### Action item
Exactly as written, reproduce the lines from the beginning of the data through the line containing "Image resolution: width=581"; the pictures are not reproduced.

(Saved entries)
---
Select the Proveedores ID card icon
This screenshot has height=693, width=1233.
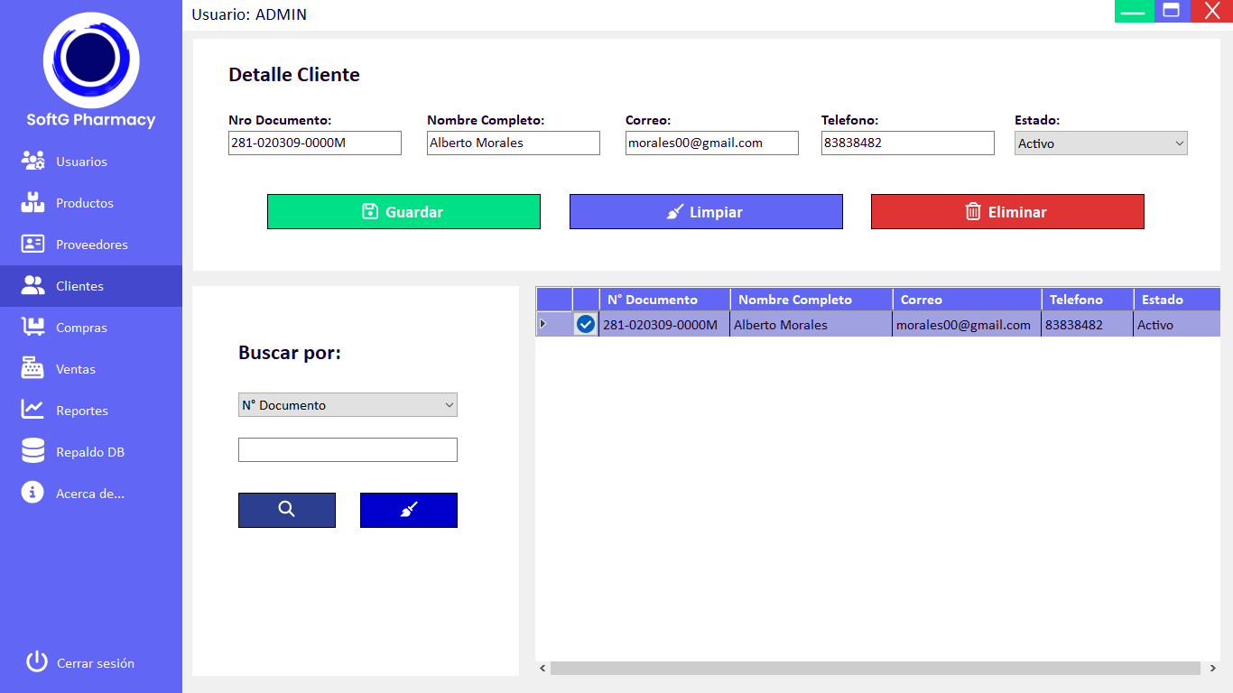(x=32, y=245)
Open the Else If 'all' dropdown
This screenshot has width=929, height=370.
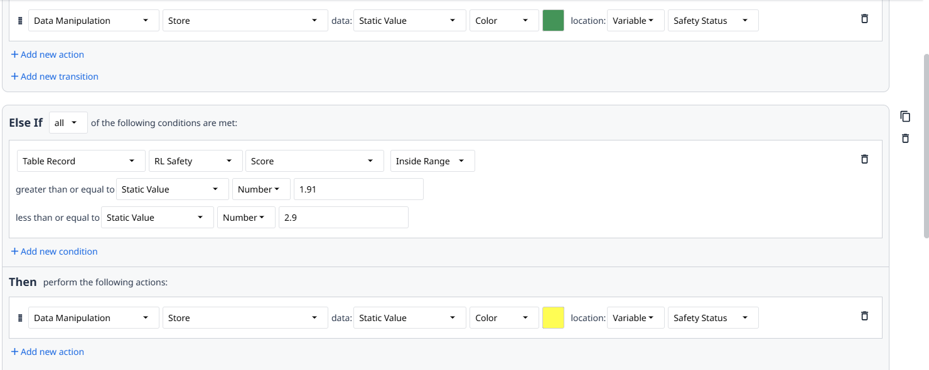tap(68, 123)
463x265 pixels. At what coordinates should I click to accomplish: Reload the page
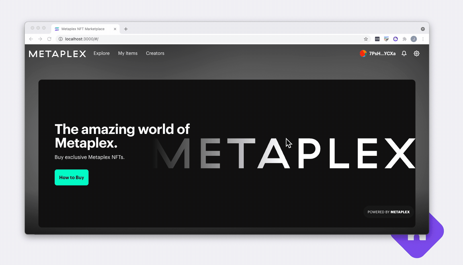coord(49,39)
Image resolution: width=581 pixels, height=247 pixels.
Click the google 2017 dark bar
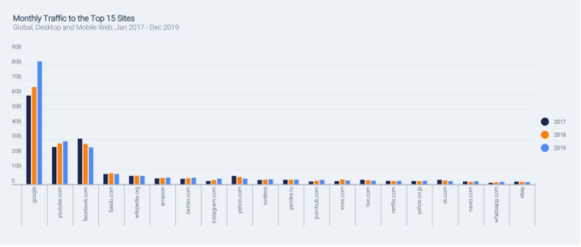click(28, 139)
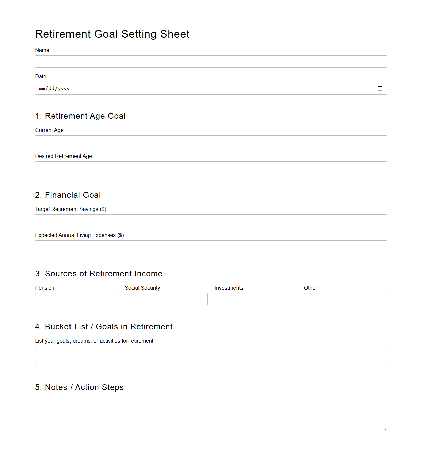Select the Target Retirement Savings field
The height and width of the screenshot is (475, 422).
210,220
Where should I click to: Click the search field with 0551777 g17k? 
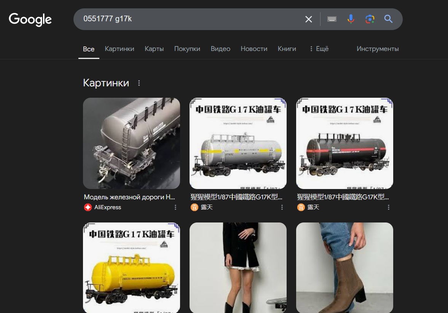[x=187, y=19]
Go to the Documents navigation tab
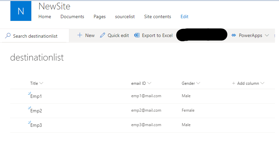279x148 pixels. click(x=72, y=16)
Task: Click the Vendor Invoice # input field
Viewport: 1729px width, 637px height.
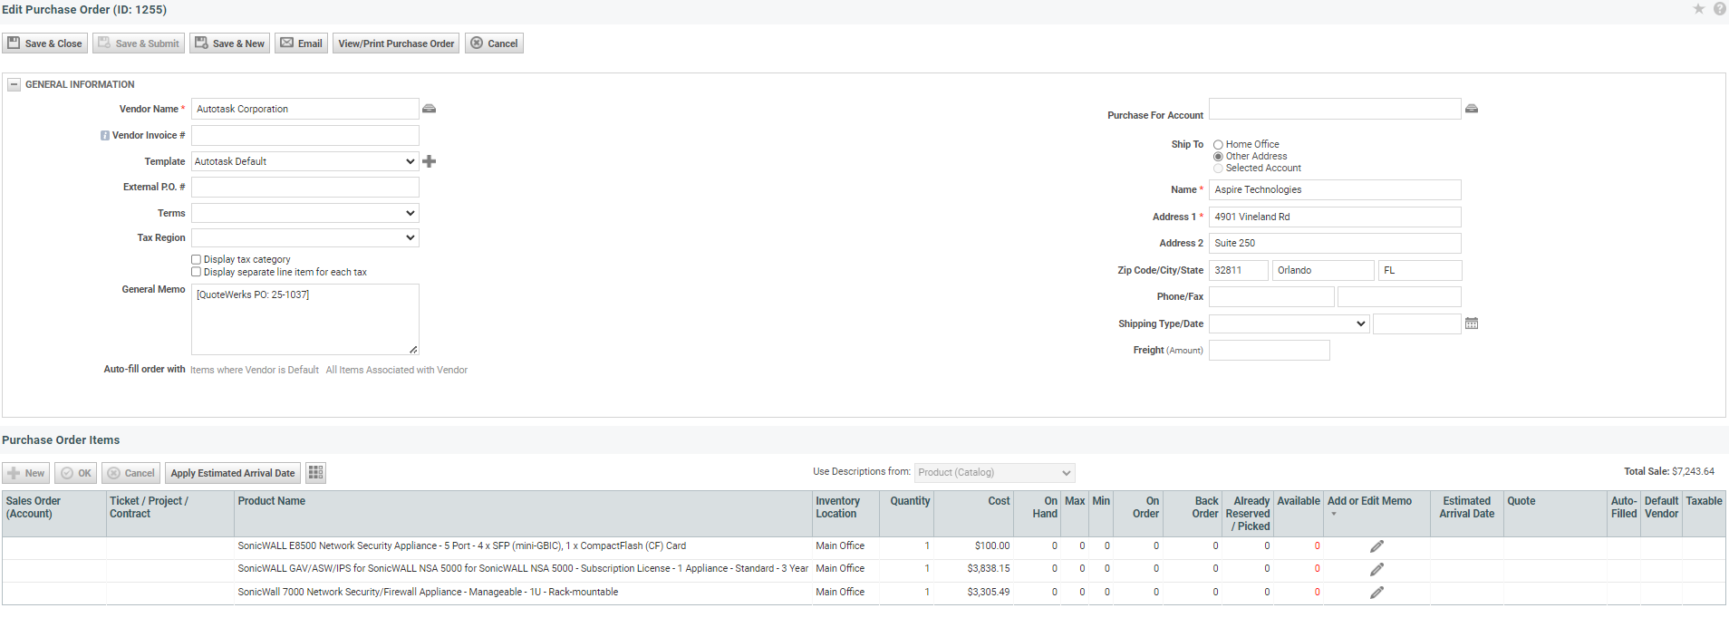Action: [x=305, y=136]
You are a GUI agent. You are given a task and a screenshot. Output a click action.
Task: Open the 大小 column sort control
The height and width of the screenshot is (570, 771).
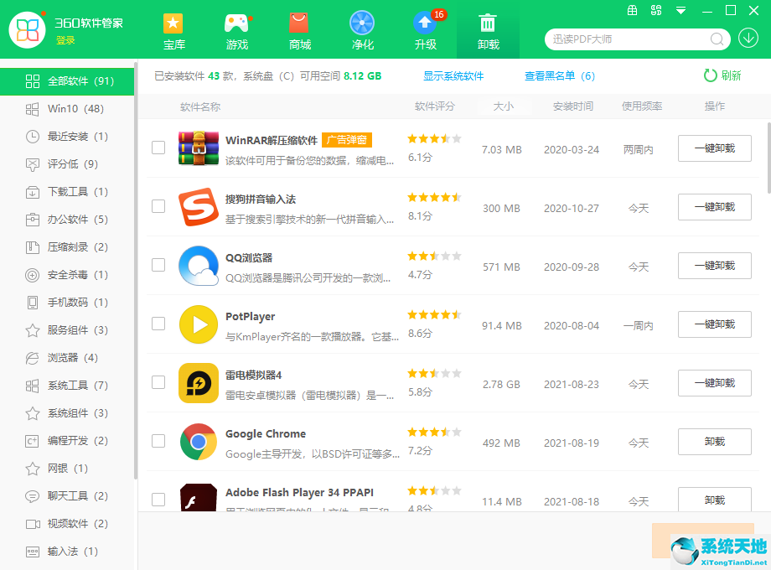coord(504,106)
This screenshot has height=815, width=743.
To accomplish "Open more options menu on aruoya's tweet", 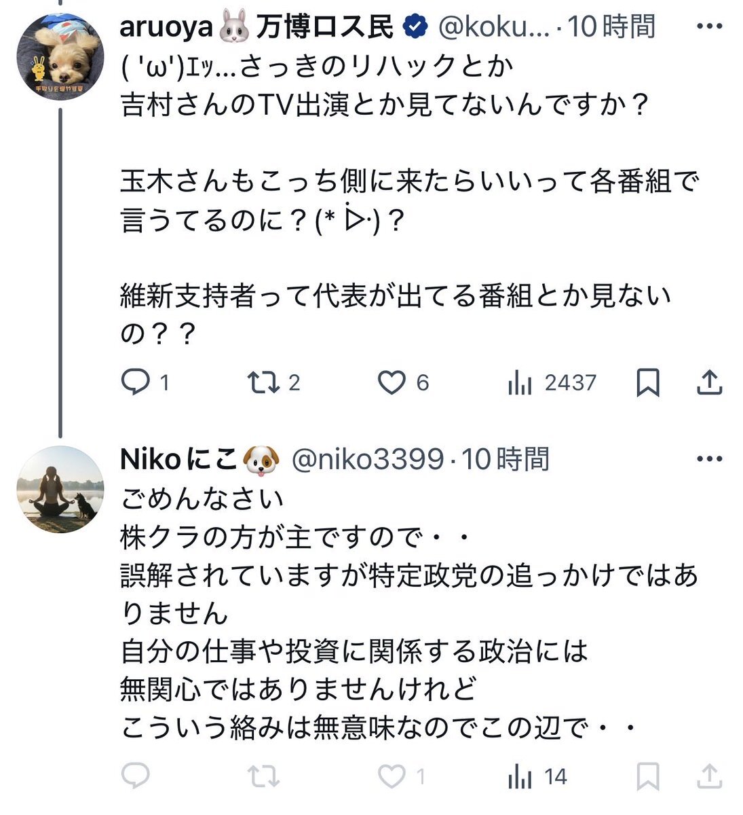I will tap(710, 26).
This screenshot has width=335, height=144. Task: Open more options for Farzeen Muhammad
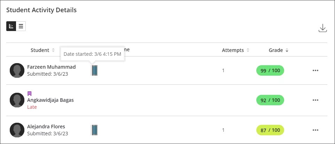pos(315,70)

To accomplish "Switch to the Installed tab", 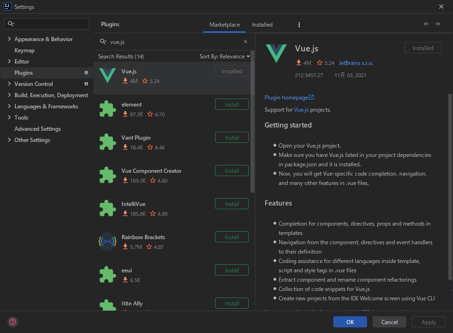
---
### Exercise output
Select the Proveedores ID card icon
This screenshot has height=693, width=1233.
(x=32, y=245)
Open the Else If 'all' dropdown
This screenshot has width=929, height=370.
tap(68, 123)
463x265 pixels. At what coordinates should I click to accomplish: Reload the page
coord(49,39)
Image resolution: width=581 pixels, height=247 pixels.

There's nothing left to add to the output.